DEM Partili Cengiz Çandar, son yaşanan siyasi gelişmeleri ve ‘yeni bir çözüm süreci’ tartışmalarına ilişkin değerlendirmelede bulundu. Çandar, “Bir şey pişiyor mu, bir şey var mı derseniz evet, pişen bir şey var ama buna ‘çözüm süreci’ demek için çok erken. Türkiye’de çok sevilen deyimle ‘istikşafi görüşmeler’ döneminin ta en başındayız gibi gözüküyor.” dedi.
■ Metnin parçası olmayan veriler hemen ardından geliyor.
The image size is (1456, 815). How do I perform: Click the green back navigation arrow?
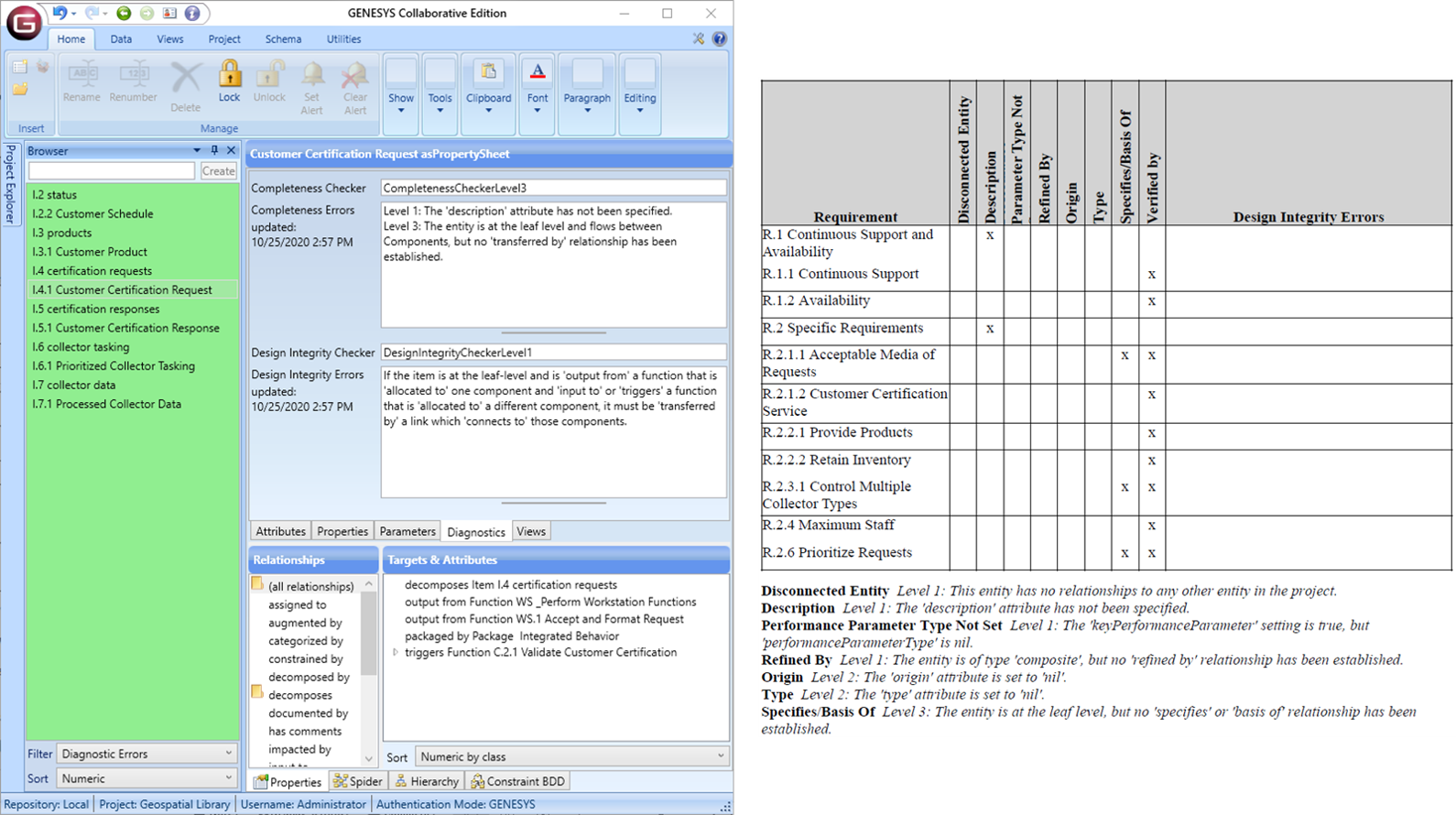pyautogui.click(x=124, y=13)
MHP Genel Başkanı Devlet Bahçeli ve Cumhurbaşkanı Recep Tayyip Erdoğan’ın art arda barış, diyalog, siyasette ılımlı hava konusundaki açıklamaları ‘yeni bir çözüm süreci’ tartışmalarını alevlendirdi. Önceki gün gazeteci Amberin Zaman, Al-Monitor’de yayımlanan haberinde, Öcalan’ın Kandil’deki PKK liderleriyle görüştüğünü ve ‘silahları bırakmayı müzakere etmenin zamanı geldi’ dediğini yazdı.
Gazete Duvar, söz konusu tartışmaları ve süreci DEM Partili Cengiz Çandar’la konuştu. Cengiz Çandar’ın süreçle ilgili açıklamaları şöyle:
- Bahçeli ve Erdoğan’ın son dönemdeki tutum ve söylem değişikliğini ve yeni bir çözüm süreci hazırlığı olduğu iddialarını nasıl değerlendiriyorsunuz?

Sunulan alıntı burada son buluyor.